Sébastien Trela is a midwife in Lyon, a job he has been doing for 20 years. In literary language, the term maieutician is used instead. Gynecological follow-up, support during pregnancy, preparation for childbirth, its missions are identical to those of the other pink blouses.
Le Point: You saw the film Sage-Homme by Jennifer Devoldère, what did you think of it?
Sébastien Trela: I had the chance to attend the preview in Lyon in the presence of the film crew. It's a beautiful film, a tribute to men and women midwives. It was highly appreciated in the profession, it also highlights the men who are still in the minority in this profession. It's also a way to highlight our daily lives – not always easy – to the public authorities. It's a window on our profession and perhaps an opportunity to give ideas to future students!
Men remain a minority in the profession, do you practice your profession in the same way as your female colleagues?
During my studies - 17 years ago in Montpellier - we were 7 men in a promotion of 32, I have never seen such a representation in the following promotions. I have always been for gender equality. Day to day, the job remains the same. Obviously, the technique is identical, at this level, there is no difference.

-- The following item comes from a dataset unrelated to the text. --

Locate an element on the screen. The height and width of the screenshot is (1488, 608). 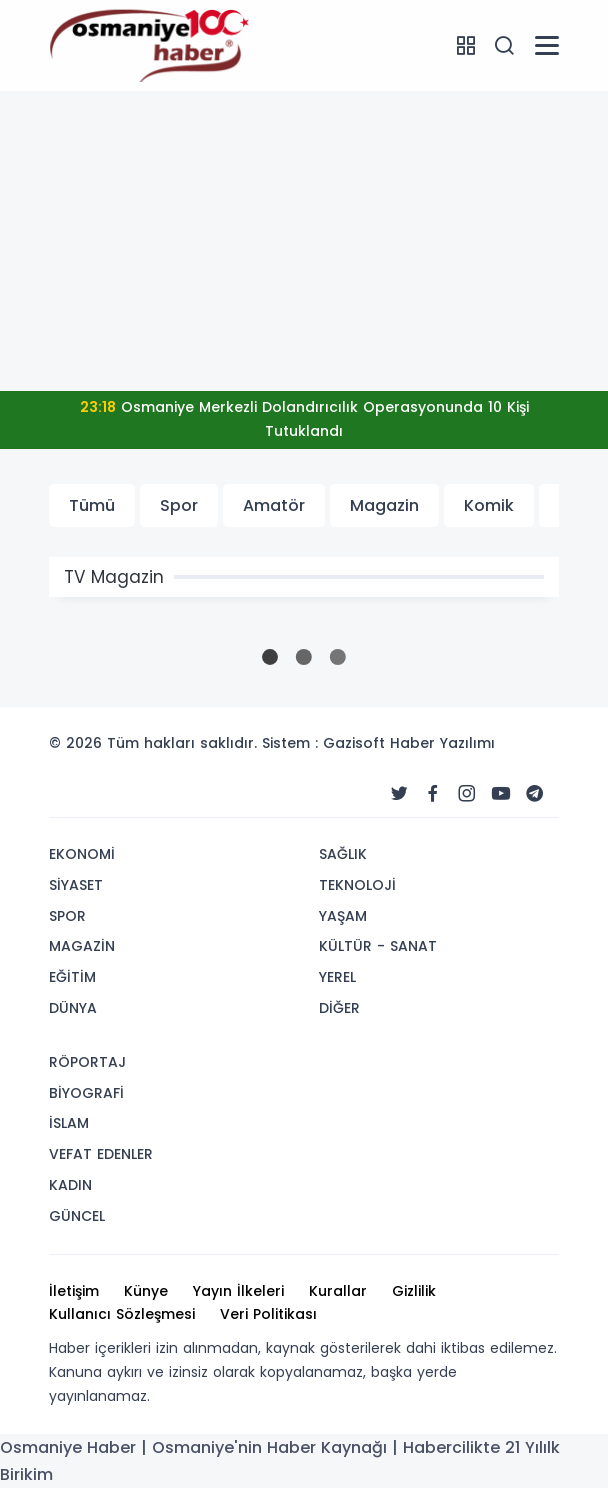
KADIN is located at coordinates (70, 1185).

We all received the same training. There may be nuances in practice, but this does not correspond to the gender of the midwife, rather to their sensitivity.
Do you see a different reception from patients?
As I practice as a liberal, the patients who come to see me know who they are dealing with. In my personal approach, I want to listen to them as much as possible. There is nothing exceptional about being a man, I don't do an atypical job, you have to get out of this divide.
In a hospital environment, I suffered some refusals, but it remains really anecdotal. Very rarely have they come from patients who emphasize certain religious aspects. Other patients have already refused to be examined by a man for reasons of modesty, but these situations are really very rare. And contrary to what some people think, I can totally accompany new moms who are learning to breastfeed!
Why did you choose this career?
It was not a vocation, but neither was it a default choice. I did not necessarily think of this job when I started my studies in the medical field. I chose this profession for its human contact, I am comfortable in the care professions. To be a good midwife, you have to show empathy, benevolence, listening and rigor in facing up to responsibilities. For me, it was an accident of life, a choice that imposed itself on me.